**** Auszug aus Dokument

Datenschutz Verstehen – Der aktuelle Stand der ePrivacy-Verordnung.
Kurze Einleitung
Seit 2017 ist die ePrivacy-Verordnung (Verordnung über Privatsphäre und elektronische Kommunikation) auf der Agenda der Europäischen Union (EU) – Diese sollte eigentlich spätestens zum Inkrafttreten der Europäischen Datenschutz-Grundverordnung (DSGVO) anwendbar sein. Doch bis heute ist die ePrivacy-Verordnung noch immer nicht in Kraft getreten. Jetzt gibt es aber eine neue Entwicklung: Der Rat der Europäischen Union konnte sich nun auf veränderte Datenschutzregelungen einigen. Die Meinungen über den zukünftigen datenschutzrechtlichen Standard im Internet scheinen auseinander zu gehen: Deutschland und Österreich enthielten sich der Abstimmung und verlangen “erhebliche Nachbesserungen” der seit Jahren geplanten Verordnung. Zu Recht?
Zuletzt hatte Portugal sich der anspruchsvollen Aufgabe gewidmet, eine neue angepasste Fassung der Verordnung zu entwickeln. Hierdurch sollte ein Kompromiss zwischen den 27 EU-Mitgliedsstaaten erreicht werden, um das Inkrafttreten der Verordnung voranzutreiben. Dieser Kompromiss soll Thema dieses Beitrags werden und aufzeigen, welche Auswirkungen dieser auf den Datenschutz hat.
Ziele der neuen ePrivacy-Verordnung
Die ePrivacy-Verordnung stellt eine spezifische Regelung der elektronischen Kommunikation dar und ist eine Erweiterung der DSGVO. Nutzer sollen durch die neue Verordnung besser im Netz geschützt sein, insbesondere vor den Big-Data-Riesen.
Ziel der Verordnung ist es, den rechtlichen Schutz der elektronischen Kommunikation zu erhöhen und diese somit auch in datenschutzrechtlicher Hinsicht zu verbessern. Besonders das Vertrauen in die elektronische Kommunikation sollte gesteigert werden und somit auch dem Grundrecht auf informationelle Selbstbestimmung im Internet Rechnung getragen werden. Anrufe und Nachrichten über internetbasierte Dienste sollten somit ein gleich hohes Schutzniveau erhalten, wie auf postalischem Weg. Neben dem Postgeheimnis wird also auch ein elektronisches Postgeheimnis angestrebt.

********

> _Zu erledigende Aufgaben_:
(A) Welche beiden Länder enthielten sich laut dem Text zur ePrivacy-Verordnung bei der Abstimmung im Rat der Europäischen Union?
(B) Erkläre anhand des Textes zur ePrivacy-Verordnung, weshalb Portugal eine neue angepasste Fassung der Verordnung entwickelt hat.
(C) Führe den Text zur ePrivacy-Verordnung im Anschluss an seinen letzten Satz weiter.
Die Auflistung hat mit dem Text zur ePrivacy-Verordnung nichts zu tun.

**** Bereitgestelltes Material

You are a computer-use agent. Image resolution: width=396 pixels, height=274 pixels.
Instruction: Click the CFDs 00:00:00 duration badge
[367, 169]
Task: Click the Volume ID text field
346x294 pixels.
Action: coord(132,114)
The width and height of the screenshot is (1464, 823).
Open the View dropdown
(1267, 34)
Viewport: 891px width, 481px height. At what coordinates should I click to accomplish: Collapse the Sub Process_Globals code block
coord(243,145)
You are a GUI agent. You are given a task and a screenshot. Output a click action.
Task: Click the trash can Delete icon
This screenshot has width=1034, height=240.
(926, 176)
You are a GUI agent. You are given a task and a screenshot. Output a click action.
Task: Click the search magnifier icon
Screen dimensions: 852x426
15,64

********

> _Gelöste Aufgaben_:
(A) Deutschland und Österreich.

(B) Mit der neuen Fassung sollte ein Kompromiss zwischen den 27 EU-Mitgliedsstaaten erreicht werden. Auf diese Weise sollte das Inkrafttreten der Verordnung vorangetrieben werden.

(C)
Die Verordnung ist eine Antwort auf die fortschreitende Digitalisierung und Verschiebung der analogen Medien in die digitale Sphäre. Die derzeitige Rechtslage konnte bislang keinen ausreichenden Schutz personenbezogener Daten auf neuen Medien und Internetdiensten, besonders Instant-Messaging-Diensten, gewährleisten. Große Social Media Anbieter wie WhatsApp, Facebook und Instagram halten aktuell entweder nicht alle gesetzlichen Vorgaben hinsichtlich des Datenschutzes ein bzw. bieten die aktuellen Regelungen einfach zu viele Handlungsspielräume. Ziel war es folglich die rechtlichen Unsicherheiten mit größtmöglicher Wirkung zu schließen. Das Vorhaben war bisher wenig zielführend, da die EU-Mitgliedsstaaten die Verordnung seit dem Vorschlag im Jahr 2017 blockierten.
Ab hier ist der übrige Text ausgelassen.